* **What to do**: Please copy each line from the entries that contains the string "agent".

* **Supplied data**:
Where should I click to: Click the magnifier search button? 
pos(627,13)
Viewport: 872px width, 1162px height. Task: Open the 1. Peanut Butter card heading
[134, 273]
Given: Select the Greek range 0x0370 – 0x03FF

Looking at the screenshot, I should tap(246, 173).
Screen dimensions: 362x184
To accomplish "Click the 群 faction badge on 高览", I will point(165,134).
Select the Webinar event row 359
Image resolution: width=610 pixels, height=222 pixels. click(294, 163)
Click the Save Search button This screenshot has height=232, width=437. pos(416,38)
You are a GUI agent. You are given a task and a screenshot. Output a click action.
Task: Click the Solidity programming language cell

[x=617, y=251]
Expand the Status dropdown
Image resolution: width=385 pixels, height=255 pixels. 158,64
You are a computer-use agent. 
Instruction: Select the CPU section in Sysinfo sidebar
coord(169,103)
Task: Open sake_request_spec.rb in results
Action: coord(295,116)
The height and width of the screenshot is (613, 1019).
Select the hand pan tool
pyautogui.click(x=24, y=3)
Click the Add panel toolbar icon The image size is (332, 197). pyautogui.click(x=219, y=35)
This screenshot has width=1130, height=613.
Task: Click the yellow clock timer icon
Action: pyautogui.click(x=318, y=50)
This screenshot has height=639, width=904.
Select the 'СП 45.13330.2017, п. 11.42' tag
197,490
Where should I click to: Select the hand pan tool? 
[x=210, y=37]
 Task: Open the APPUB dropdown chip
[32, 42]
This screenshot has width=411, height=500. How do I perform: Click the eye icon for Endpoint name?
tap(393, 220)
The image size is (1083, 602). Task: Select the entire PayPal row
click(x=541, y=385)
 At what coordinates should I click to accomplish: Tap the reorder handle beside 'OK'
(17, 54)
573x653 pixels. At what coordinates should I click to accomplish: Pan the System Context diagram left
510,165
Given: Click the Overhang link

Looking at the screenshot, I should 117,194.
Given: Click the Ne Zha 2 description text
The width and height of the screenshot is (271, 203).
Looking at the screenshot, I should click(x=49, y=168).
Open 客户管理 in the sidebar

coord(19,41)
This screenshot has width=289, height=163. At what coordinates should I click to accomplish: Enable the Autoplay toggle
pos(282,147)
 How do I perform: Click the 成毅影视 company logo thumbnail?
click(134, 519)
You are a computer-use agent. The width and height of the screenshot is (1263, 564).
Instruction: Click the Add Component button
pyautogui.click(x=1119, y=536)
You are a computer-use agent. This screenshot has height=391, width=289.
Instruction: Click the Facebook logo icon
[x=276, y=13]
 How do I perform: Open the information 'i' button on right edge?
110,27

* **Your response**:
You are a GUI agent. You are given a task and a screenshot. Output a click action.
You are a computer-use agent. 
You are a computer-use agent. The width and height of the screenshot is (1263, 564).
You are a computer-use agent. This screenshot has height=391, width=289.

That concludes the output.